**YOUR OBJECTIVE:** Starting with the line that contains "[Next events] (84, 2324)", set down each line through the end of the entries below, exactly and with nothing added.

Pixel coordinate grounding data

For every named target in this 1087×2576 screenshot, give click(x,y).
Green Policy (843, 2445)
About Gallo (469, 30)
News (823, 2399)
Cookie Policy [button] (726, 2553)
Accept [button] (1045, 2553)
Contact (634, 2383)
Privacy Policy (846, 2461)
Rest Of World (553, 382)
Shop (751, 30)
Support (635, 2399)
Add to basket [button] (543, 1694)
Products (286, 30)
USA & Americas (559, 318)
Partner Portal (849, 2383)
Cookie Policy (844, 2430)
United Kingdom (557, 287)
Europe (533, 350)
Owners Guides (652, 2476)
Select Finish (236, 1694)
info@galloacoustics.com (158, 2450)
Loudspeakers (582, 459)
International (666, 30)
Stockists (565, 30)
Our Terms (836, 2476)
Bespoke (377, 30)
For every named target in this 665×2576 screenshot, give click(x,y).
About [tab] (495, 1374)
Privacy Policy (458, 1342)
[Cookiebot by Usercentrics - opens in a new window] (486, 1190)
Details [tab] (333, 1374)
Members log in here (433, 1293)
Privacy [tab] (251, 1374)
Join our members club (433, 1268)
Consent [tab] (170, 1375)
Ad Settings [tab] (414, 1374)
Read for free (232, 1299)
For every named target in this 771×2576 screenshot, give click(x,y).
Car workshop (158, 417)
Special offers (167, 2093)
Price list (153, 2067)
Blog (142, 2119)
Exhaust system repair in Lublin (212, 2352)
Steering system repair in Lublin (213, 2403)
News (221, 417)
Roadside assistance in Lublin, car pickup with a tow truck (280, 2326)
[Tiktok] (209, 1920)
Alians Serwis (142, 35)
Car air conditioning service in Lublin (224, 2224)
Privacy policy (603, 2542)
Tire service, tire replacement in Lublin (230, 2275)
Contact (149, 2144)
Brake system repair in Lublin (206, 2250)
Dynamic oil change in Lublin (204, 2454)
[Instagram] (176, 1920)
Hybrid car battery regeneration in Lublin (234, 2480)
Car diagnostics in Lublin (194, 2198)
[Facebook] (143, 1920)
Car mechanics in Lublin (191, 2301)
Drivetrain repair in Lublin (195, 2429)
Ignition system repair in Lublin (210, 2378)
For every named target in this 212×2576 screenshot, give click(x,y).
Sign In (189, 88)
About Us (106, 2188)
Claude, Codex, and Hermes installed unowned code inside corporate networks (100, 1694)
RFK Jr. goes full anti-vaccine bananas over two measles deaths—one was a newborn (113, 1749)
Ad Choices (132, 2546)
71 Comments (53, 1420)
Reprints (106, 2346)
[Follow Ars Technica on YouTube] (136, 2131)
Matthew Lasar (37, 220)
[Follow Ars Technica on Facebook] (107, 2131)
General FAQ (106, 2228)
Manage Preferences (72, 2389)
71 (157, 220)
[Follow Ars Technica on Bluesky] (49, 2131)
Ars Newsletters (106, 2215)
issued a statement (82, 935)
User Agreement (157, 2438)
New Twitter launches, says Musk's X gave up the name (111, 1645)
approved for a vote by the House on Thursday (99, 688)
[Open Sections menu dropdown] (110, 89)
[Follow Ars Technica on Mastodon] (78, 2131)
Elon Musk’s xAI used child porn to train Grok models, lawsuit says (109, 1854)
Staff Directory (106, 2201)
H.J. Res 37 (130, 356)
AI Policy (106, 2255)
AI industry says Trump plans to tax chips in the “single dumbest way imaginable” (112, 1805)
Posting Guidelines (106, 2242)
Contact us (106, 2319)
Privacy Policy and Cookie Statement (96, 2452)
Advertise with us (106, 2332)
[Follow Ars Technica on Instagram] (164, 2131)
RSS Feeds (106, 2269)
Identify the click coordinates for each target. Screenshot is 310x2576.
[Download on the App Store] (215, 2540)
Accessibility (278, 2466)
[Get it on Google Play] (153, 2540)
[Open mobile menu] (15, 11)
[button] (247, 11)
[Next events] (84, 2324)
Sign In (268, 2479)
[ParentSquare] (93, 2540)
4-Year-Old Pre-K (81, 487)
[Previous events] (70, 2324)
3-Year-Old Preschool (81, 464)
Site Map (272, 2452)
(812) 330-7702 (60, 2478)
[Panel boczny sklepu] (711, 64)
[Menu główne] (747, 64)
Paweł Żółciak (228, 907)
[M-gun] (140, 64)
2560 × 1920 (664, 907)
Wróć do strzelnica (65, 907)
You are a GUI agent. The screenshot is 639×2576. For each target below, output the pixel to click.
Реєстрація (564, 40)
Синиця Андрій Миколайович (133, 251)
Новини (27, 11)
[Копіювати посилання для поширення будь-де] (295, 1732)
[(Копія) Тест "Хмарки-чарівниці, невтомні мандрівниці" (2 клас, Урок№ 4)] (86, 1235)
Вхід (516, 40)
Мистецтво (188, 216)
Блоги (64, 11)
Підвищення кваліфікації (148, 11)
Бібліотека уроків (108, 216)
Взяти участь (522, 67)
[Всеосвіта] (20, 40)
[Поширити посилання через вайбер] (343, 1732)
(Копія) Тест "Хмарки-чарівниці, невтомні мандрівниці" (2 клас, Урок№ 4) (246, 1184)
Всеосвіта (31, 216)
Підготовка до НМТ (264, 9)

**WRITTEN REPLY:**
[Next events] (84, 2324)
Sign In (268, 2479)
[ParentSquare] (93, 2540)
4-Year-Old Pre-K (81, 487)
[Previous events] (70, 2324)
3-Year-Old Preschool (81, 464)
Site Map (272, 2452)
(812) 330-7702 (60, 2478)
[Panel boczny sklepu] (711, 64)
[Menu główne] (747, 64)
Paweł Żółciak (228, 907)
[M-gun] (140, 64)
2560 × 1920 (664, 907)
Wróć do strzelnica (65, 907)
You are a GUI agent. The screenshot is 639×2576. For each target below, output the pixel to click.
Реєстрація (564, 40)
Синиця Андрій Миколайович (133, 251)
Новини (27, 11)
[Копіювати посилання для поширення будь-де] (295, 1732)
[(Копія) Тест "Хмарки-чарівниці, невтомні мандрівниці" (2 клас, Урок№ 4)] (86, 1235)
Вхід (516, 40)
Мистецтво (188, 216)
Блоги (64, 11)
Підвищення кваліфікації (148, 11)
Бібліотека уроків (108, 216)
Взяти участь (522, 67)
[Всеосвіта] (20, 40)
[Поширити посилання через вайбер] (343, 1732)
(Копія) Тест "Хмарки-чарівниці, невтомні мандрівниці" (2 клас, Урок№ 4) (246, 1184)
Всеосвіта (31, 216)
Підготовка до НМТ (264, 9)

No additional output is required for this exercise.